Talk to Your Children and Demonstrate as You Go
I found my five-year-old sitting like one of the golden Buddha statues he was staring at when we visited a temple in northern Thailand last summer. Dropping down beside him, I prayed over what his little eyes could see, what his heart could understand. While there was a time for silence as he watched the praying, the incense offerings, and the orange-robed monks strolling by, there was also a time for me to speak, to make sense of this strange world of missions as we processed together.
Deuteronomy 11:19 says, “You shall teach them to your children, talking of them when you are sitting in your house, and when you are walking by the way, and when you lie down, and when you rise” (ESV). That goes for strolling the aisles of Target or through an international city marketplace.
Respect the Culture
We have a saying in our house when anyone is critiquing mama’s cooking: “It’s not my favorite.” Not, “I hate it” or “that’s weird.” And only after you’ve paused with ample time to savor the flavors can you comment. When our family encounters a culture that is not our own, I often think how relevant this line we say at mealtime is. It is not hurtful. It is honest. And it takes discipline to respond appropriately.
It’s what I want for my family as they do international missions. They need to use their senses to appreciate the beauty and differences of a new culture. It’s honest to say they may not understand, like, or believe what they see, hear, or taste. As parents, we hope to give them a vocabulary to say things are “not their favorite” while still appreciating God’s world and people through a biblical lens.
Remember Things Will Go Awry
It’s a lesson I forget: not being surprised when those children act like children, especially when they are traveling and facing culture shock. Things will go wrong with your kids: a temper tantrum at dinner, snubbing new people when they’ve had enough, and interrupting your time to share the gospel. We’ve experienced it all. If you can step away for a moment to regroup or to build in extra downtime that day when these “overdone” signals come, you can get back to the mission task with your most valuable asset.

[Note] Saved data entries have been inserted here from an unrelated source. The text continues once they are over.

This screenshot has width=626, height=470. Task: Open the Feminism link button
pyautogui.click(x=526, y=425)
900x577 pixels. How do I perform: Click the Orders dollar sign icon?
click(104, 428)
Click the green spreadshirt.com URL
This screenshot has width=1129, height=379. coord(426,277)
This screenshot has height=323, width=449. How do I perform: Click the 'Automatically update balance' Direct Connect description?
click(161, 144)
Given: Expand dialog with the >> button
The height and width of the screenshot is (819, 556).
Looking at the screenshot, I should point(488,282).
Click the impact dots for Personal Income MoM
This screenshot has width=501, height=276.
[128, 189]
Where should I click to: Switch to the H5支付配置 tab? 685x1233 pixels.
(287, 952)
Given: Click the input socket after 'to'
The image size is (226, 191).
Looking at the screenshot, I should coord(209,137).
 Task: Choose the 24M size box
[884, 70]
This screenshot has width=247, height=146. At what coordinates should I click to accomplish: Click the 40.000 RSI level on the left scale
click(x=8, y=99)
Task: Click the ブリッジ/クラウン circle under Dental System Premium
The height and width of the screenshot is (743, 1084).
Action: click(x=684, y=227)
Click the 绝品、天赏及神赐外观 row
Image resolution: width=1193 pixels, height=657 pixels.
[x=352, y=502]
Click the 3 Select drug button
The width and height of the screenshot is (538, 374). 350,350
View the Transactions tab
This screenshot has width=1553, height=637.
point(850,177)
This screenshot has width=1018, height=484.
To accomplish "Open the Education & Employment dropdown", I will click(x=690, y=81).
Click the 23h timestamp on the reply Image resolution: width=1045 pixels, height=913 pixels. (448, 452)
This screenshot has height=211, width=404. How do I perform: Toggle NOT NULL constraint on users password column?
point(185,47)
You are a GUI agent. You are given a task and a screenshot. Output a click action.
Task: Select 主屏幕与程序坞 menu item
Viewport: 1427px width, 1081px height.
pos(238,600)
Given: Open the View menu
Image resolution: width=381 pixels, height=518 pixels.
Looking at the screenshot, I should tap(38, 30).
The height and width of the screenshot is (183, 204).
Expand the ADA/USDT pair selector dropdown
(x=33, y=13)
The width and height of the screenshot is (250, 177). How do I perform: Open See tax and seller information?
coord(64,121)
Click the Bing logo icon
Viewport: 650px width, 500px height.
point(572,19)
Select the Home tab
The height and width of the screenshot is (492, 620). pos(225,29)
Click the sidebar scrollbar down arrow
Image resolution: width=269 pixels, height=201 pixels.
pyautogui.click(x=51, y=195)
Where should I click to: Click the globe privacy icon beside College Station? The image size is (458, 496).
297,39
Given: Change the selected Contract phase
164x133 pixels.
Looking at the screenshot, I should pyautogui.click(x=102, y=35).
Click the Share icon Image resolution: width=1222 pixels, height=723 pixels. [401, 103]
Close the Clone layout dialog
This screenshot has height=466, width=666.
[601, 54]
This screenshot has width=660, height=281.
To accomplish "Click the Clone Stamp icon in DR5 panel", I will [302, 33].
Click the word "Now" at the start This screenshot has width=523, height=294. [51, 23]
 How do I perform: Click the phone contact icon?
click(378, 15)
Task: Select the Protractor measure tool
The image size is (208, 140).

“Going on a family mission trip overseas is sometimes messy and challenging. Yet, that is when the gospel sometimes comes through.”
Although these moments are stressful and might signal a need for a ministry adjustment, sometimes they are opportunities for teaching moments for you or your children. And sometimes the Holy Spirit uses these detours as Holy Spirit moments that were not part of your plan.
Go in Faith
“Go” was the operative word when we took our three-year-old, just potty-trained son to China. During a six-hour train ride, when Hudson uttered those two letters, we hustled him down the line to the “potty car”—really an empty shell with a hole. Once we’d dodged land mines, mastered the squatting over a swaying target, and managed to sanitize every inch of him, my husband and I felt like we’d reached a new level of mission-trip parenting.
Going on a family mission trip overseas is sometimes messy and challenging. Yet, that is when the gospel sometimes comes through—God’s light in the midst of our imperfect, mustard-seed efforts of faith and obedience to go.
Debriefing as You Go
A day on the mission field is full of wonder, hard work, and emotions for everyone. Rather than wait to assess when you’ve returned with jet lag, hold a brief debrief each night as a family and ask about the day’s adventures—what everyone saw, felt, and experienced. Address confusion and learn from the experiences while planning for the days to come.
Be honest with your kids about your own answers, share ministry setbacks that need more prayer, and celebrate the obvious working of God through circumstances or changed lives. When you return, you can repeat the process to build an overarching story about what God did through your family and in the nations and what he’s taught you for future trips.